Kathleen Michaels has served as the museum’s curator for 11 years. She said her mother would tell her stories about Rogers’ first visits to Taos Pueblo. “When my mom was a little girl, her friends would say, ‘Let’s go pretend we’re Millicent.’ Then they would go and get some chokecherries and paint their lips red, pretend that they had a long cigarette and try to walk all fancy.”
“I don’t think enough could be said or shown about [Rogers] as a visionary. She was a woman of the world. She lived large and followed her heart and came here with heartbreak — but even after all that, she finally became grounded when she came to Taos. Her love for the culture is a passion that she discovered and developed. Had she not started this collection, I don’t think we would have this gem here in Taos.”
The second exhibit opening this Friday is titled “The Supernaturals: Contemporary Katsinas from the Collection.” Although it is distinct from “Millicent as Visionary,” it serves to highlight the museum’s curatorial methodology and commitment to cultural respect.
“It’s pretty exciting because we don’t usually exhibit katsinas,” said Carmela Quinto, curator of collections. “Of all of the objects in the collection, they’re probably at the top as far as cultural property and being the most sensitive items in the collection. We have some of the older pieces that are really wonderful, but I don’t exhibit them because we don’t actually have a right to.”
Within the Puebloan religion, katsinas are ‘spirit beings’ represented in three forms: the supernatural entity, the tribal katsina dancers and the katsina dolls.
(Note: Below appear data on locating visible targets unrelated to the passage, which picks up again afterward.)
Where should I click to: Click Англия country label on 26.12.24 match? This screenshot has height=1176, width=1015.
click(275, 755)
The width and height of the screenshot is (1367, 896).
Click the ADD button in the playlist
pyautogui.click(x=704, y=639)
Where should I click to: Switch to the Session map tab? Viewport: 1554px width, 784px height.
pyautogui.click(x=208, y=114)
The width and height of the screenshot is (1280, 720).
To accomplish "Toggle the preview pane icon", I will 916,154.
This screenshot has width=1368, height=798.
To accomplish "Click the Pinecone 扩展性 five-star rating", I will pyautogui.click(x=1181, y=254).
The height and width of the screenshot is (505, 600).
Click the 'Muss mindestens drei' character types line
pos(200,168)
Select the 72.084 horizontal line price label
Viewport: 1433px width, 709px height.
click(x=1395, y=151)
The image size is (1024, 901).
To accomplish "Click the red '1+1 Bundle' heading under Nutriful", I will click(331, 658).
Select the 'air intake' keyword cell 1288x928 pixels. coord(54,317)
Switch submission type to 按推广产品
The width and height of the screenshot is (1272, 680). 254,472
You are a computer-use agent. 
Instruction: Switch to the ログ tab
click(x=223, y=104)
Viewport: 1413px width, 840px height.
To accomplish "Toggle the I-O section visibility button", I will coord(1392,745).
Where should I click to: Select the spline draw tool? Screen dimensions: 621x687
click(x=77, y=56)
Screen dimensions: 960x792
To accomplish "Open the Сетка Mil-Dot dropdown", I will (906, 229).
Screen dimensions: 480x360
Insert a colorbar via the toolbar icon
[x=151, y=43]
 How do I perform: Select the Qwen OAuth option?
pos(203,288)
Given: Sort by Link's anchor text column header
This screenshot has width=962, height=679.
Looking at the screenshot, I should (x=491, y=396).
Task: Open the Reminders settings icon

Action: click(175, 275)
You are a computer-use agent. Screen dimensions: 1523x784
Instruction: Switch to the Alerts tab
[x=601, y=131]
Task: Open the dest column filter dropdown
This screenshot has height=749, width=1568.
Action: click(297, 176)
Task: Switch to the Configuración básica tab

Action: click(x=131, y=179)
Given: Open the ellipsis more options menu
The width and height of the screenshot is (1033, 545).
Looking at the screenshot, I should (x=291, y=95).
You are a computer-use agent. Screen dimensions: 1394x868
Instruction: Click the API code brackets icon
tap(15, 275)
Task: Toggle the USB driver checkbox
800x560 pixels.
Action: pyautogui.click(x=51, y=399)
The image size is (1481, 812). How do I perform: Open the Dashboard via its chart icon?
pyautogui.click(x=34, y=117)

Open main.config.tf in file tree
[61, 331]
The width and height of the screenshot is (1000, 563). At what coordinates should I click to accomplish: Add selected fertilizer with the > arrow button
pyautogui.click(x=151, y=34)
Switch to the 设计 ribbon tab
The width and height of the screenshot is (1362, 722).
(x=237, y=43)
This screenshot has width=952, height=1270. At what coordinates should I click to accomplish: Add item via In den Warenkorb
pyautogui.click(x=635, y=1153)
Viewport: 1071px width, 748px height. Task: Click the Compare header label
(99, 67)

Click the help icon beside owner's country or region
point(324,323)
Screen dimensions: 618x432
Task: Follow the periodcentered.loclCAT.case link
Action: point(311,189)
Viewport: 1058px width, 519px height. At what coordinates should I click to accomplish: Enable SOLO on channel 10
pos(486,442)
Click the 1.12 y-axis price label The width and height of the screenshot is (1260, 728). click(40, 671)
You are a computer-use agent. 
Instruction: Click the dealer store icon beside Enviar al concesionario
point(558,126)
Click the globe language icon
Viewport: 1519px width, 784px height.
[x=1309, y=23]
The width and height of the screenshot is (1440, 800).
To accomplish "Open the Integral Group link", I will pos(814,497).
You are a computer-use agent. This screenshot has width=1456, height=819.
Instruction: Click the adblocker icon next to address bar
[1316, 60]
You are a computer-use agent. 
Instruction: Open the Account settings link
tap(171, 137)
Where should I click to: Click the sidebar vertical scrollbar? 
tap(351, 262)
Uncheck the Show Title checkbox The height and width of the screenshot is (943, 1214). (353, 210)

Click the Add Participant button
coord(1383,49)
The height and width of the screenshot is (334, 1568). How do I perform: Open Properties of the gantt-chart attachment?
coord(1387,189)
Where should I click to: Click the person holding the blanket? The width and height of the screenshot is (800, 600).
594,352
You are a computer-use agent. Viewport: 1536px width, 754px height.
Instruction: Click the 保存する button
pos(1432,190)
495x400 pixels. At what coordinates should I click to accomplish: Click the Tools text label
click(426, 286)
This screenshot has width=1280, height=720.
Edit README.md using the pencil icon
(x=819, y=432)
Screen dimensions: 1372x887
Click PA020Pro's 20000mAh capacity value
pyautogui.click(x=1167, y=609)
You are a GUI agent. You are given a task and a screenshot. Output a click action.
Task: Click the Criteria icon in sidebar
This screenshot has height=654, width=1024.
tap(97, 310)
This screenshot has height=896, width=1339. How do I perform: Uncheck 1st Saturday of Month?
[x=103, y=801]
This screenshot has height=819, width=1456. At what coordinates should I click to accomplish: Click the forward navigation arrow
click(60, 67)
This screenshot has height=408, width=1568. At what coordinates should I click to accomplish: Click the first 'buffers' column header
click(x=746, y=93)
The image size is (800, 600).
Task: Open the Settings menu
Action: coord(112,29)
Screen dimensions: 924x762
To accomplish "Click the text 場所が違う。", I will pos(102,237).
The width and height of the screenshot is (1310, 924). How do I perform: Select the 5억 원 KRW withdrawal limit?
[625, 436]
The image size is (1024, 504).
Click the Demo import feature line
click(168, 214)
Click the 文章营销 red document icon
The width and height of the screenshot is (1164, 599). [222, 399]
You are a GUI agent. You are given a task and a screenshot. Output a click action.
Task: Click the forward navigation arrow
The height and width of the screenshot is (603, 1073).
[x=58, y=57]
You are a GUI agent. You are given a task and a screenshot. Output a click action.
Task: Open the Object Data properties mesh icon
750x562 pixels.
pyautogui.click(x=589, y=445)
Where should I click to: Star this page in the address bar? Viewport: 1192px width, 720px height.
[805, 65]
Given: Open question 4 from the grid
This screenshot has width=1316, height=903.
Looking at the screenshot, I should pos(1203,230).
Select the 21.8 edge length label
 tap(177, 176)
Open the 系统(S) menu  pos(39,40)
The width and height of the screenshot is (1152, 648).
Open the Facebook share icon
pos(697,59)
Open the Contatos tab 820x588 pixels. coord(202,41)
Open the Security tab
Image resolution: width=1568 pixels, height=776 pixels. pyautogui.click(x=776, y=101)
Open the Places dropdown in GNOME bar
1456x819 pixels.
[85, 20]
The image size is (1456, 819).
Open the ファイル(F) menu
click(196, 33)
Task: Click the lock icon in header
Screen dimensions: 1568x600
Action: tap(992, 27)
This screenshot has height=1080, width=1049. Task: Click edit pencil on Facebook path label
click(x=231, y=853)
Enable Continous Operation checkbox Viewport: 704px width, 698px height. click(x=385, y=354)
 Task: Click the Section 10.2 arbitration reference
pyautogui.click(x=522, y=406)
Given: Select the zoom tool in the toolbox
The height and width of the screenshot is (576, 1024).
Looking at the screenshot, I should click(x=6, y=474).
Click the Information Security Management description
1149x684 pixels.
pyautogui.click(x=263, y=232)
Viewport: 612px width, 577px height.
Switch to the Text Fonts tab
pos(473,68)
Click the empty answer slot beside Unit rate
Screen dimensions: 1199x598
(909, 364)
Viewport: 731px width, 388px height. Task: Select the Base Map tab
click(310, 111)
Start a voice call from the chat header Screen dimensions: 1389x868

Due to the museum’s respect for privacy, the latter will be displayed only in the form of “contemporary katsinas made by master carvers.”
“This exhibit reflects how much we’ve grown over the last 60 years,” Quinto continued. “People have donated katsinas to our collection, pottery, all of these other things, so that we now have about two dozen different collections in the museum that represent the Southwest. And it’s not just like Taos Pueblo over here and the Hispanic community over there. You can see it in the language, you can see it in the food, in the religion, in the dress and in the music — we’ve all influenced each other over the last couple hundred years.”
Hours for Millicent Rogers Museum are 10 a.m. until 5 p.m. Tuesday through Sunday from November through March and every day from April through October. Admission is free for Taos County residents.